As regional air traffic in the West begins to increase significantly after the ravages of the pandemic on commercial airlines, the EU looks set to instigate tougher rules regarding the use, or lack of use, of existing airport slots.
During the worst of the pandemic, ‘use it or lose it’ rules in relation to airport slots held by carriers were relaxed. However, with the EU announcing back in July the intention to force airlines to use a minimum of 50% of their slots or lose them to competing carriers, which will come into effect in six weeks’ time, Asian carriers, particularly those in Singapore, Hong Kong and South Korea have expressed concerns as recovery of the industry is slower there, principally because much of the commercial airline traffic is long haul. For example, Asian airlines operated at just 14% of the pre-pandemic 2019 level in the month of July.
Many Western carriers are at a great advantage as local and regional airline traffic has bounced back and in Europe International travel is now at 46% of 2019 levels and 48% in the U.S. In the event that Asian carriers are forced to operate at 50% of pre-pandemic levels to retain prized and valuable airport slots in the West, it has been made clear there will be a reciprocal ‘tit-for-tat’ expectation at Asian airports. Ultimately, this could well lead to political fights over important global trade transport links and result in numerous European aircraft flying with empty seats simply to retain airport slots.

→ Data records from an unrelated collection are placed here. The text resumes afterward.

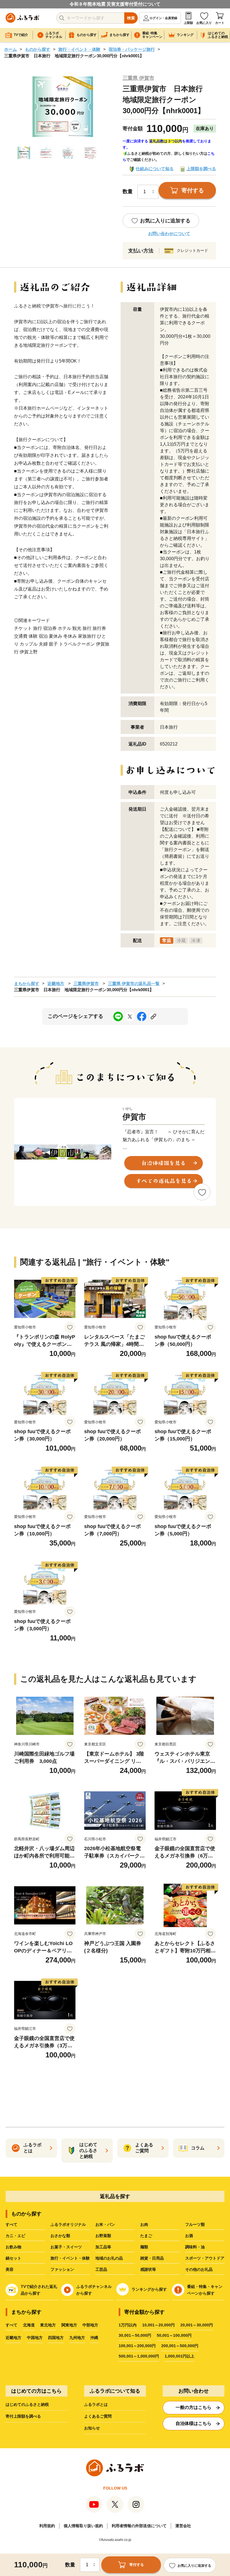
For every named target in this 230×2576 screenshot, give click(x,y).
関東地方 (69, 2325)
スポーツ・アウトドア (204, 2258)
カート (219, 22)
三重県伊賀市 (86, 983)
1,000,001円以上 (179, 2356)
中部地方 (90, 2325)
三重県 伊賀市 (138, 78)
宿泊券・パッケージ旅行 (132, 49)
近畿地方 (55, 983)
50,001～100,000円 (174, 2335)
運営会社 (183, 2525)
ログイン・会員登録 (163, 18)
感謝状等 (148, 2269)
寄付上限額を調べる (23, 2416)
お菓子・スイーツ (66, 2247)
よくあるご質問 (98, 2416)
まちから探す (26, 983)
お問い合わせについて (169, 233)
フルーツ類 (195, 2224)
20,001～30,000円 (196, 2325)
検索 (131, 18)
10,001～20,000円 (158, 2325)
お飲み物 (13, 2247)
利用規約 (47, 2525)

While there has been a global relaxation of airport slot usage, the EU has chosen to go against industry recommendations for the forthcoming winter season, primarily as a result of lobbying from regional low-cost carriers such as Ryanair, as well as privatized European airports who are keen to start generating reasonable returns once again. The U.S. however has chosen not to go down the same route and has already announced a more lenient set of rules for the winter with regard to airport slots.